EXERCISE GOAL — Return the stretch from "Proven Value -- California's" through "surfaced on Friday." from the post on California's stem cell agency, copied word for word.

DOCUMENT EXCERPT —
════════════════════
Sunday, June 02, 2019

Proven Value -- California's Stem Cell Agency Garners Praise in State's Largest Newspaper

California's $3 billion stem cell agency scored a significant media win this morning with an endorsement from one of its harshest critics, a Pulitzer Prize-winning columnist in the state's largest circulation newspaper, the Los Angeles Times.

Michael Hiltzik, who has written two books on massive public projects, wrote in the Times,

"California’s stem cell program has proved its value to the state and to science. It has earned the opportunity to show what it can achieve with an additional 10 years of life and billions more."
Hiltzik's piece appeared this morning in the print version of the newspaper, which says it has a readership of 2.1 million in the print version alone on Sundays. Hundreds of thousands more would be added online, where the column surfaced on Friday. 

Hiltzik began his column with some very bright news for the agency, known formally as the California Institute for Regenerative Medicine(CIRM). He said that Jonathan Thomas, chairman of the agency, told him that a CIRM-funded cure is headed for the marketplace. Hiltzik described it as "a major achievement."

He wrote,

"A stem cell-based cure developed by a team at UCLA for a rare disease — a 'bubble baby' disease that deprives children of a functioning immune system — is on a path toward expected approval by the Food and Drug Administration as early as next year. It would be the first treatment funded by the program to reach the market."
The achievement would come as the agency faces what Hiltzik called an "existential inflection point." CIRM expects to run out of cash for new awards later this year. The agency was created by voters in 2004 with $3 billion that the state borrowed.

The agency's existence depends on whether voters approve an additional $5 billion in additional bonds that would come from a yet-to-be-written ballot measure on the November 2020 ballot. Voters will need to be convinced that the agency has not frittered away its original $3 billion.

Hiltzik noted the agency's "ups and downs," including hype, conflicts of interest concerns and the affordability of stem cell therapies. He said a new ballot initiative offers an opportunity to make improvements in CIRM's operations.

Hiltzik wrote, 
"Klein told David Jensen of the California Stem Cell Report that he is contemplating a provision in the next initiative for “funding the infrastructure to work on access, to work with insurance companies, to work with Covered California, to work with Medicare, to make sure that there’s access, to make certain that public hospitals and public clinics in California get discounted prices.” That would be worthwhile, if it can be done."
Like most state agencies, CIRM labors invisibly. Its story and value proposition receive little public attention despite its attempts at ground-breaking science. Reporters are rarely seen at its meetings. Few articles are written about its affairs. 

That will change somewhat come the 2020 election season. However, media coverage will be dominated by national politics since it will be a presidential election year.  Given the scarce resources of the media nowadays -- along with other, expected, pressing California matters in the 2020 election -- stem cell research is unlikely to be on any front page (print or electronic) except infrequently, at best. 

Nonetheless, Hiltzik's column will be one of the key pieces that other journalists will dredge up electronically next year as they research ballot initiatives. And how the Times and Hiltzik have framed CIRM's work will be an important element in how other news stories are shaped.
════════════════════
ENTRIES PROVIDED —

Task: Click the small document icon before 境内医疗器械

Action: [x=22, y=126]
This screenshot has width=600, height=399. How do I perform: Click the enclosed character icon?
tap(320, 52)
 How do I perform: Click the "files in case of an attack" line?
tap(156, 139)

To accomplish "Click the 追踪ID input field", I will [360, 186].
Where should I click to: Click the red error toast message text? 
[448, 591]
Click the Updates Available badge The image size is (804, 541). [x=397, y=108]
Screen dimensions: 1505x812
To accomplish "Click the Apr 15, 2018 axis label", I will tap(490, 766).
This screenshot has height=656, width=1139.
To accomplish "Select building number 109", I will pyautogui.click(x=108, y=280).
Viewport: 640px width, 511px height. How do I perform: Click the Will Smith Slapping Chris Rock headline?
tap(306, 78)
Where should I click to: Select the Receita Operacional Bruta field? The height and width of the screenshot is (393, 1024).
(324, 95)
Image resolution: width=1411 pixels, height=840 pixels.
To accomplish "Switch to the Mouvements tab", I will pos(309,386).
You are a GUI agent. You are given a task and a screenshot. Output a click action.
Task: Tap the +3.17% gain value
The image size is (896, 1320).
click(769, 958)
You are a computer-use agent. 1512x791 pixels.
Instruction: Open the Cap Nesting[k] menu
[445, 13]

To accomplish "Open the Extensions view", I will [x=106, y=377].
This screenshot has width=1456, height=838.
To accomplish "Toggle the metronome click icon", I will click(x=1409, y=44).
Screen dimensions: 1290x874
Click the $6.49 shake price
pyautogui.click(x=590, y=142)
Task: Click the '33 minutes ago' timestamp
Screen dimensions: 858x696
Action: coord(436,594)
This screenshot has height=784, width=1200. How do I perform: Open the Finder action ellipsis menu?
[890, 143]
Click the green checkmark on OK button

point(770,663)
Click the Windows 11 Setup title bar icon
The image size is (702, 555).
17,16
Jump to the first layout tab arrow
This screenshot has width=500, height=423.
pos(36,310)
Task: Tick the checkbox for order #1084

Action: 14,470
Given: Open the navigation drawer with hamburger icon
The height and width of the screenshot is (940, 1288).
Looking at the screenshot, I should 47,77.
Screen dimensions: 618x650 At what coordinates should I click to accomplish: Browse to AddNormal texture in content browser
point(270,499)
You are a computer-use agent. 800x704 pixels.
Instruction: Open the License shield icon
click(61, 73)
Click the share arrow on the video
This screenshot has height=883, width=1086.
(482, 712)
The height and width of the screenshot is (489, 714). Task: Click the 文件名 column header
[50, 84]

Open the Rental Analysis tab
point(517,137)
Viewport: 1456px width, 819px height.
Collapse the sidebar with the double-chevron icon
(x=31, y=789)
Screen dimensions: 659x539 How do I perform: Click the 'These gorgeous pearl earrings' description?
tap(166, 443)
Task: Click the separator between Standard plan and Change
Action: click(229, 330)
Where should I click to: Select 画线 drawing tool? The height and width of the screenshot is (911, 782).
════════════════════
RESPONSE AREA —
Proven Value -- California's Stem Cell Agency Garners Praise in State's Largest Newspaper

California's $3 billion stem cell agency scored a significant media win this morning with an endorsement from one of its harshest critics, a Pulitzer Prize-winning columnist in the state's largest circulation newspaper, the Los Angeles Times.

Michael Hiltzik, who has written two books on massive public projects, wrote in the Times,

"California’s stem cell program has proved its value to the state and to science. It has earned the opportunity to show what it can achieve with an additional 10 years of life and billions more."
Hiltzik's piece appeared this morning in the print version of the newspaper, which says it has a readership of 2.1 million in the print version alone on Sundays. Hundreds of thousands more would be added online, where the column surfaced on Friday.